- [What to work on]:
Using the Southwest Side text below, decide whether each statement agrees with it: (a) immigrants came to the area after streetcar lines were extended; (b) about 80 percent of Gage Park residents are foreign-born; (c) the community associations formed by residents always failed. Answer yes or no for each, and quote the words of the text that settle it.

- [Source text]:
Best of the South Side 2009: Southwest Side

The story of Chicago’s Southwest Side is a classically American one. Immigrants–Poles, Lithuanians, Italians, Germans, Czechs–flocked to the area in the early 20th century after the extension of streetcar lines made it an easy commute. Railroads and stockyards–including the famous Union Stock Yard portrayed in Upton Sinclair’s novel “The Jungle”–brought an abundance of jobs to neighborhoods such as Brighton Park and New City. For the next half-century, the primarily residential area thrived, until the industry it relied on began to disappear. In the latter part of the 20th century, the Southwest Side experienced a decline in population and prosperity that coincided with increasingly tense race relations in neighborhoods like Gage and Marquette Parks, where school desegregation met fierce opposition from white residents who feared plummeting property values. Residents in some neighborhoods formed community associations to help cope with the conflict–often successfully, as in the case of diverse, middle-class Gage Park. Today, a growing number of Southwest Side residents are Hispanic–approximately 80 percent in Gage Park and in Little Village, where nearly half that number is foreign-born. The area appears to be on the upswing, thanks in part the construction of the Orange Line connecting Midway Airport to downtown, which has been a boon for property values and the local economy.

- [Given information]:
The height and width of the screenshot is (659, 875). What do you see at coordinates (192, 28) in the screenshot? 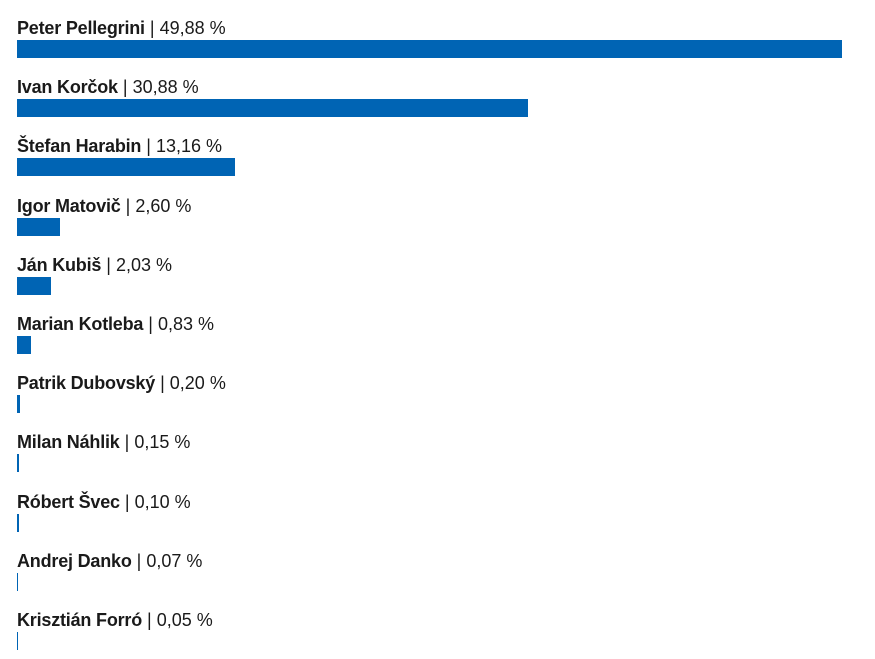
I see `value-label: 49,88 %` at bounding box center [192, 28].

- [Result below]:
(a) Yes: "Immigrants–Poles, Lithuanians, Italians, Germans, Czechs–flocked to the area in the early 20th century after the extension of streetcar lines made it an easy commute."
(b) No: "a growing number of Southwest Side residents are Hispanic–approximately 80 percent in Gage Park"
(c) No: "often successfully, as in the case of diverse, middle-class Gage Park"